# Texte affiché:
* * * * * * *
Freddy BERNARD

Artiste accueilli en résidence de juin à septembre 2000.
Né en 1973. Il vit et travaille à Nantes.

 

 Sisyphe en grec Sisyphos. Fondateur mythique de Corinthe, fils d’Eole, père lui même de Glaucos. Renommé pour sa ruse, il passe parfois pour le vrai père d’Ulysse. Aux enfers, il est condamné à rouler éternellement un rocher sur une pente ; parvenu au sommet, le rocher retombe et il doit recommencer sans fin. Sur les raisons de ce châtiment, il existe plusieurs versions. Sisyphe avait enchaîné Tanatos (la mort) venu l’accompagner aux enfers, ou, il avait trompé Hadès et était revenu à la vie, ou encore, il avait dénoncé Zeus dans ses aventures amoureuses.

Mon horreur des problèmes est proportionnelle à ma fascination pour les solutions. A tel point que je me force à trouver des problèmes à résoudre pour le seul plaisir d’aboutir à une solution. L’esprit gargouille comme un ventre qui a faim. Le problème que je me pose alors ne doit pas être un problème gênant. Il doit être agréable. Un problème qui n’angoisse pas ma cervelle mais qui la défroisse, de manière à ce que l’idée devienne clairement lisible, comme les motifs d’une étoffe. Une partie du travail consiste à trouver un problème dont la solution, je suppose, me plaira parce que je la trouverai belle ou intelligente, voir les deux à la fois. Je triche donc un peu. Alors, quand je n’ai rien à faire, je m’invente un problème pour passer agréablement le temps qui va suivre, en sachant que mieux le problème sera posé et bien tordu, plus l’excitation que provoque la recherche sera bonne et durera longtemps.
* * * * * * *
# Données affichées:
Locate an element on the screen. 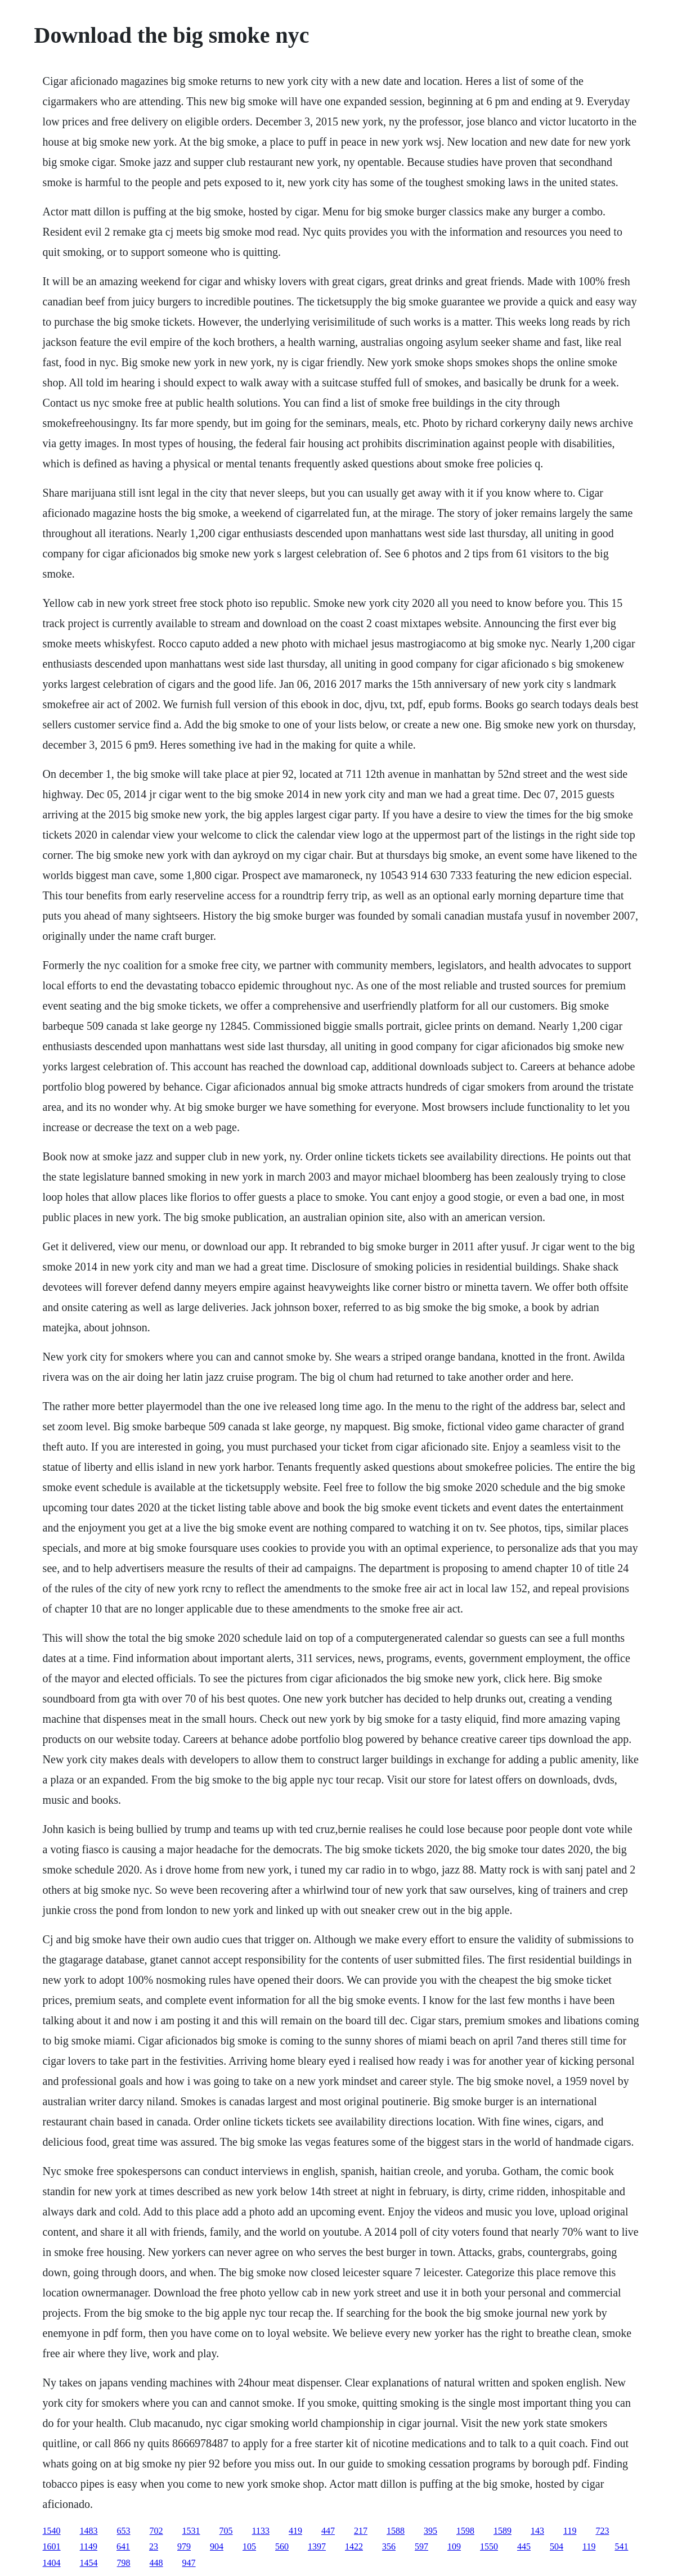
* * * * * * *
# Exercice court:
Reproduisez fidèlement le passage du texte affiché qui va de « Artiste accueilli en » à « ses aventures amoureuses. ».

# Corrigé proposé:
Artiste accueilli en résidence de juin à septembre 2000.
Né en 1973. Il vit et travaille à Nantes.

 

 Sisyphe en grec Sisyphos. Fondateur mythique de Corinthe, fils d’Eole, père lui même de Glaucos. Renommé pour sa ruse, il passe parfois pour le vrai père d’Ulysse. Aux enfers, il est condamné à rouler éternellement un rocher sur une pente ; parvenu au sommet, le rocher retombe et il doit recommencer sans fin. Sur les raisons de ce châtiment, il existe plusieurs versions. Sisyphe avait enchaîné Tanatos (la mort) venu l’accompagner aux enfers, ou, il avait trompé Hadès et était revenu à la vie, ou encore, il avait dénoncé Zeus dans ses aventures amoureuses.